De PGS26 staat voor Publicatierichtlijn Gevaarlijke Stoffen nummer 26. Het klinkt natuurlijk saai en voor sommigen zal dat ook zeker zo zijn, maar ik vind het heel leuk om mij hiermee mee bezig te houden. Dat is een richtlijn voor het veilig bedrijfsmatig stallen, onderhouden en repareren van motorvoertuigen die op CNG en/of LNG rijden (PGS-beheerorganisatie, 2020). Hiermee worden de risico’s van de CNG en LNG motorvoertuigen in kaart gebracht voor drie groepen:
- Veiligheid en gezondheid van werknemers,
- Veiligheid van de omgeving,
- Brand- en rampveiligheid.
Op basis daarvan zijn weer doelen geformuleerd om deze risico’s zoveel mogelijk te voorkomen en/of te beperken. Deze doelen geven leven aan de maatregelen die een bedrijf kan nemen om te voldoen.
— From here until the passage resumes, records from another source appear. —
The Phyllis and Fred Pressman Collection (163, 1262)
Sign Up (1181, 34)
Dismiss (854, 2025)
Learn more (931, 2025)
Ik zeg “kan”, omdat dit géén verplichting is voor bedrijven. Als er andere maatregelen zijn die de doelen behalen, dan mogen die ook genomen worden. Om hier een voorbeeld van te geven: een doel in de PGS26 is het afdoende voorbereiden op noodsituaties en incidenten. Een maatregel daarbij -zoals genoemd in de PGS26- is het beschikbaar en bereikbaar hebben van brandblusmiddelen en brandhaspels. Een andere maatregel die ook invulling kan geven aan dit doel, is het hebben van een noodplan, waar alle medewerkers van op de hoogte zijn door bijvoorbeeld jaarlijks een test te doen.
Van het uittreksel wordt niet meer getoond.